■ **WHAT NEEDS TO BE DONE**: Reproduce each line from the first in the data through the line that contains "Task: Click the Headphone" exactly; give nothing else.
** Opening RECORDS FOR THE EXERCISE block **
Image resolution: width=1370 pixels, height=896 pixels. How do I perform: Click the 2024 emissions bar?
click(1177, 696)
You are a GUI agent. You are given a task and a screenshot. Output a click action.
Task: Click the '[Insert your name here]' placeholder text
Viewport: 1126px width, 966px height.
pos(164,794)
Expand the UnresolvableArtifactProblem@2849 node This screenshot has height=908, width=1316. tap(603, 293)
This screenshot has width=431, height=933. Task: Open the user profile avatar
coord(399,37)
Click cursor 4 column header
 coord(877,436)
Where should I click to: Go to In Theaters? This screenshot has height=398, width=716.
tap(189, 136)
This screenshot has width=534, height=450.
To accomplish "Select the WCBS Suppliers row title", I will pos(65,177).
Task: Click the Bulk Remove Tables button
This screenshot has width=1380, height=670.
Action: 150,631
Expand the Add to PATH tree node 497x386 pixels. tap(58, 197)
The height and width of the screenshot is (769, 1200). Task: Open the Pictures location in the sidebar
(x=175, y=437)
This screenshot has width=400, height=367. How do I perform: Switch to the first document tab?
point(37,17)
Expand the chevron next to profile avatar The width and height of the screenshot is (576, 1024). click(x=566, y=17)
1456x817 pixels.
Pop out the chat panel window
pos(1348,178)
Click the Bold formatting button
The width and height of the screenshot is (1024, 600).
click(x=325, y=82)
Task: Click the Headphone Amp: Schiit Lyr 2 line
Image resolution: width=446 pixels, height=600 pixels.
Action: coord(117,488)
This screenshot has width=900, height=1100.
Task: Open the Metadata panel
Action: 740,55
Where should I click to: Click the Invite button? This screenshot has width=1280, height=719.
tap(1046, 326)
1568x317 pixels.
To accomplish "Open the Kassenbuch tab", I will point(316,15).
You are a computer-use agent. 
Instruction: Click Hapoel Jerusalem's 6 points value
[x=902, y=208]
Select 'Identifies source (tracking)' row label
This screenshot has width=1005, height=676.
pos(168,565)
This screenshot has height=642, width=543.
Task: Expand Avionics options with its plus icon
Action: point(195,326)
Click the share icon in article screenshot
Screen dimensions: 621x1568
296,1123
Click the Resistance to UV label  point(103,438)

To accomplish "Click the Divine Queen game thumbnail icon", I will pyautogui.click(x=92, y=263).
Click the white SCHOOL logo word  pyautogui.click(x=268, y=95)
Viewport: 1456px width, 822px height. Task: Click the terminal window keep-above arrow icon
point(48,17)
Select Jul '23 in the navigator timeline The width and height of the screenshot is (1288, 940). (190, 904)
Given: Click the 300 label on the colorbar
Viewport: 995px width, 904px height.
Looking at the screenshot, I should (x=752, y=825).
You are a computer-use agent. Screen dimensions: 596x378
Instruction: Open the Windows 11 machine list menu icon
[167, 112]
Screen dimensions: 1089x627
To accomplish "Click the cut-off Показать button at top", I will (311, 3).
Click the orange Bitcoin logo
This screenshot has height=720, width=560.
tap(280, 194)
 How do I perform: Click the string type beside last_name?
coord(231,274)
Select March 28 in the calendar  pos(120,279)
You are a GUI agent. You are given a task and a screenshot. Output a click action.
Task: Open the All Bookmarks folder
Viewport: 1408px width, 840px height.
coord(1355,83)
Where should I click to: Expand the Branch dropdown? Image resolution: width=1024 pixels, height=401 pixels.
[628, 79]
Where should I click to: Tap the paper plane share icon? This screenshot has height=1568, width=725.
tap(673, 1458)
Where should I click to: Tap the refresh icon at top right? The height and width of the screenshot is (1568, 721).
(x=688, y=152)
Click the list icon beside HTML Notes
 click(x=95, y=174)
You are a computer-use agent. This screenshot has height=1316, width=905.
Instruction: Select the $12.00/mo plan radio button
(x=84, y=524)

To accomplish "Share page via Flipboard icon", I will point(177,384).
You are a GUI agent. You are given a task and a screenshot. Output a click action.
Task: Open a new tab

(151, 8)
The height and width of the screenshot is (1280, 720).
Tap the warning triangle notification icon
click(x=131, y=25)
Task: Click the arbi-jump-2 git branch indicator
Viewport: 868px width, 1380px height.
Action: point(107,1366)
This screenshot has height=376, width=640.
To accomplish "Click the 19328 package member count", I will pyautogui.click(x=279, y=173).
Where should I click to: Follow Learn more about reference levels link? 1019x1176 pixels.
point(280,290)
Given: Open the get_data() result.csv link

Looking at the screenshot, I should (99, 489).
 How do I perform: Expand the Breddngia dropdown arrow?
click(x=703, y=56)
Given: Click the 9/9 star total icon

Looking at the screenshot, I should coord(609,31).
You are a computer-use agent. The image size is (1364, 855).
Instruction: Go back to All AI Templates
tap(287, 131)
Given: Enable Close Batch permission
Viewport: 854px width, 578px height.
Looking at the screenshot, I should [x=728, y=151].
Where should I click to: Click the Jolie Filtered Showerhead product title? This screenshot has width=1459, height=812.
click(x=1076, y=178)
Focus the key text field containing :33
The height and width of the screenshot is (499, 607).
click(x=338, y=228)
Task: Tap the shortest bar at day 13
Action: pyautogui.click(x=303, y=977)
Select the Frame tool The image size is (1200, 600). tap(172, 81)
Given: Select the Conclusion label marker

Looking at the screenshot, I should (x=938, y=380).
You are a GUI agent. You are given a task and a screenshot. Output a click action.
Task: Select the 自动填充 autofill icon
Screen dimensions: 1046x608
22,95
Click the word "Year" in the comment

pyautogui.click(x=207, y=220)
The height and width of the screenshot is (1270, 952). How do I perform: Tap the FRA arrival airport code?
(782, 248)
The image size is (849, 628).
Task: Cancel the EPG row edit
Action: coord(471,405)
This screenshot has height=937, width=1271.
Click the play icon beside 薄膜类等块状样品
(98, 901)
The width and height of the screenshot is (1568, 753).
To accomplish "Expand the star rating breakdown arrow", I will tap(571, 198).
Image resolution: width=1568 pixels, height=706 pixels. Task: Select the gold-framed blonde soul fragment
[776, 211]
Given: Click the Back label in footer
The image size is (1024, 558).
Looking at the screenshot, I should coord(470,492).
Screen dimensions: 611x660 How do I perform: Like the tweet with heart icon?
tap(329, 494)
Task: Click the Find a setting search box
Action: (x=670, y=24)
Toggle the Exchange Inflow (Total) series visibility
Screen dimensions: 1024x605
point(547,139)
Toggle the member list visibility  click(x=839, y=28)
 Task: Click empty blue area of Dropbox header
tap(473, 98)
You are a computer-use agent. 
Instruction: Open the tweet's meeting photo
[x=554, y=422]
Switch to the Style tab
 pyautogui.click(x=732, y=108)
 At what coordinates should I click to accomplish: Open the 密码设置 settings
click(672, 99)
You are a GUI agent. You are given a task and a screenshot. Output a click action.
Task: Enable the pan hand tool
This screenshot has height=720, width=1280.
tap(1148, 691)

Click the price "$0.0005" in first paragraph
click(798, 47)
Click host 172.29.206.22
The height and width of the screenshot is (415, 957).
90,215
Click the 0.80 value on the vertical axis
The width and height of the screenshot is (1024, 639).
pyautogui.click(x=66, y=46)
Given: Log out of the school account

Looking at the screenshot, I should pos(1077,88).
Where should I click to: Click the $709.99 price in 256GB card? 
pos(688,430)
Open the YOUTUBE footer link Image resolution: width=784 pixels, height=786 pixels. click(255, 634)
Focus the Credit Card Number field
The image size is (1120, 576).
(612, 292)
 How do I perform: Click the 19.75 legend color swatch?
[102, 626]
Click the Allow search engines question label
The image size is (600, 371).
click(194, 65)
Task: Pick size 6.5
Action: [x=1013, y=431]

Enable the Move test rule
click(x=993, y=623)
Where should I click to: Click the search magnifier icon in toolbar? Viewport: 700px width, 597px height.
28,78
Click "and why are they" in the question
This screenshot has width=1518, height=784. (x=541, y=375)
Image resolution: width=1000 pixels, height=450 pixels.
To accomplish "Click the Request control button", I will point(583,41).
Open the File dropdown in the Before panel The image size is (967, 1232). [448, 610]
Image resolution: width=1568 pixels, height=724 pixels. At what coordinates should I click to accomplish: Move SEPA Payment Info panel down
** Closing RECORDS FOR THE EXERCISE block **
■ **EXERCISE RESPONSE**:
Image resolution: width=1370 pixels, height=896 pixels. How do I perform: Click the 2024 emissions bar?
click(1177, 696)
You are a GUI agent. You are given a task and a screenshot. Output a click action.
Task: Click the '[Insert your name here]' placeholder text
Viewport: 1126px width, 966px height.
pos(164,794)
Expand the UnresolvableArtifactProblem@2849 node This screenshot has height=908, width=1316. tap(603, 293)
This screenshot has width=431, height=933. Task: Open the user profile avatar
coord(399,37)
Click cursor 4 column header
 coord(877,436)
Where should I click to: Go to In Theaters? This screenshot has height=398, width=716.
tap(189, 136)
This screenshot has width=534, height=450.
To accomplish "Select the WCBS Suppliers row title", I will pos(65,177).
Task: Click the Bulk Remove Tables button
This screenshot has width=1380, height=670.
Action: 150,631
Expand the Add to PATH tree node 497x386 pixels. tap(58, 197)
The height and width of the screenshot is (769, 1200). Task: Open the Pictures location in the sidebar
(x=175, y=437)
This screenshot has width=400, height=367. How do I perform: Switch to the first document tab?
point(37,17)
Expand the chevron next to profile avatar The width and height of the screenshot is (576, 1024). click(x=566, y=17)
1456x817 pixels.
Pop out the chat panel window
pos(1348,178)
Click the Bold formatting button
The width and height of the screenshot is (1024, 600).
click(x=325, y=82)
Task: Click the Headphone Amp: Schiit Lyr 2 line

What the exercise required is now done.